If we in the outside world, that too in the
most democratic country in the world,
succumb the Chinese pressure,
there is no hope for the millions in China and Tibet who are brutally
oppressed." Interestingly enough, the Chinese Embassy had 'intervened"
back in 2000 during the Festival of Tibet. The Chinese Embassy in Delhi
registered a complaint with the External Affairs Ministry in New Delhi to
the effect that the festival was only a political one, not a cultural one;
they had also objected to the Tibetan feature films to be sreened.
The Friends of Tibet then sent a list of films to the External Affairs
Ministry for permission to screen and received the 'go ahead' signal.
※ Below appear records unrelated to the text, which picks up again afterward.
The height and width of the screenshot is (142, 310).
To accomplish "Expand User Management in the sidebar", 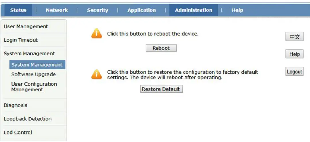I will point(26,26).
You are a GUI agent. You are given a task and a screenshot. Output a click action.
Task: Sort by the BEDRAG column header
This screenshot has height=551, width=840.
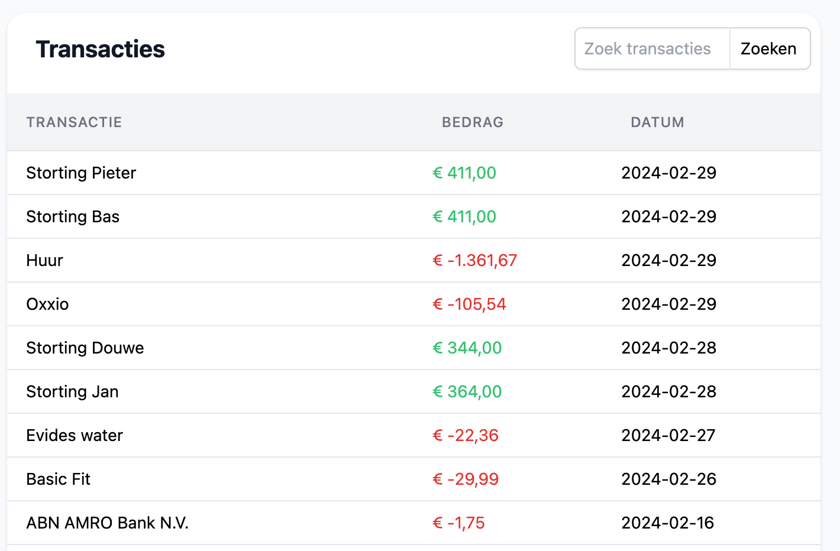(x=473, y=122)
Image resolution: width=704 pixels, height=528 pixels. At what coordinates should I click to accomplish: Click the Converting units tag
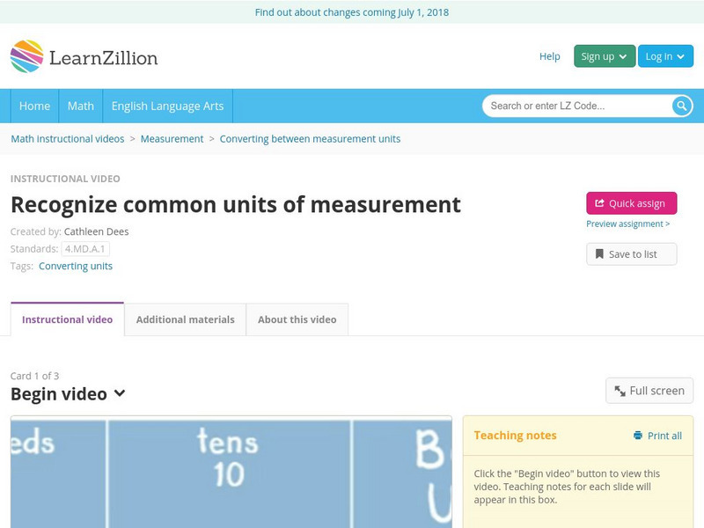click(74, 266)
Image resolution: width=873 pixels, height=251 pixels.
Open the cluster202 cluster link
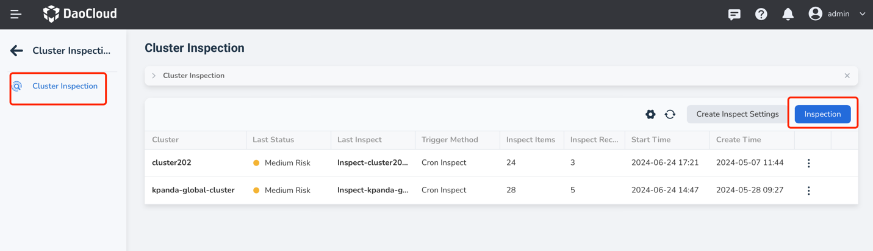click(171, 162)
It may interest readers to know that Seven Years in Tibet
(starring Brad Pitt) and Red Corner (starring Richard
Gere) were banned in 1997 in a film festival in Hong Kong.
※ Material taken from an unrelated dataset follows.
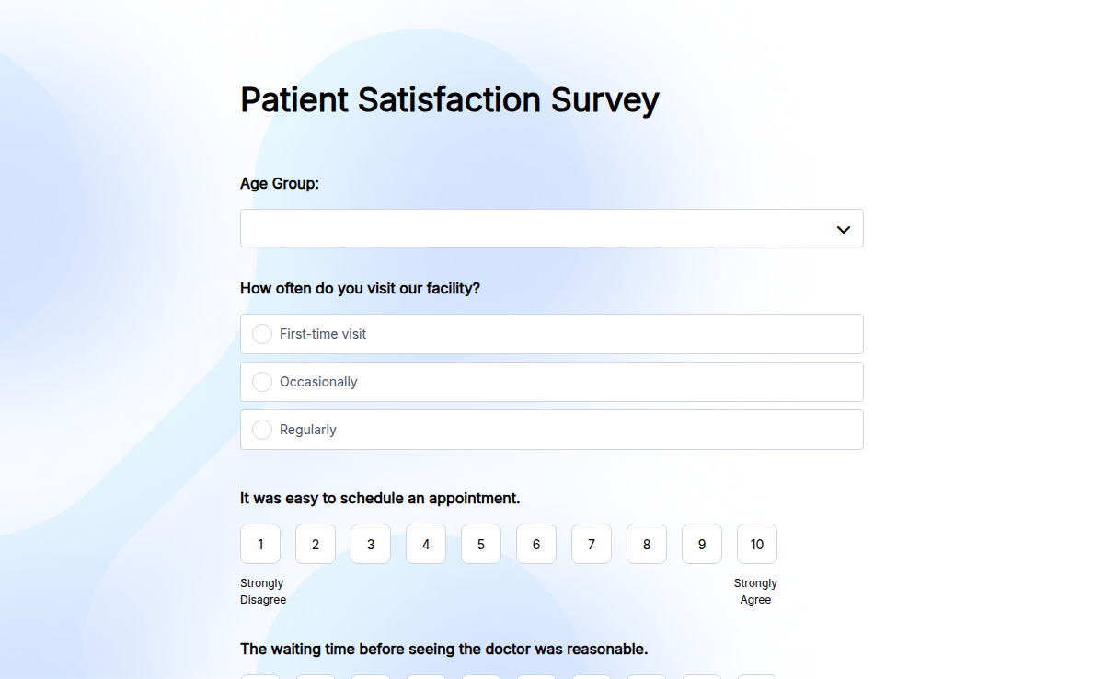Rate appointment scheduling as 9
The height and width of the screenshot is (679, 1104).
pyautogui.click(x=702, y=544)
The good news is the University of Liverpool which has an
educational partnership with Shanghai varsity and the Scottish
Parliament refused to buckle under Chinese pressure to call
off lectures by the Dalai Lama.
It may be noted that festivals the world over operate under specific
screening conditions which allow films to be exempted from censorship
regulations. No person under the age of 18 are permitted to enter, and the
audience must buy a subscription ticket. Third Eye Asian Film Festival
has pegged the festival ticket at the low rate of Rs 200/-.
Delegates may register at the YB Chavan Centre near Mantralaya
and Ravindra Natya Mandir at Prabhadevi.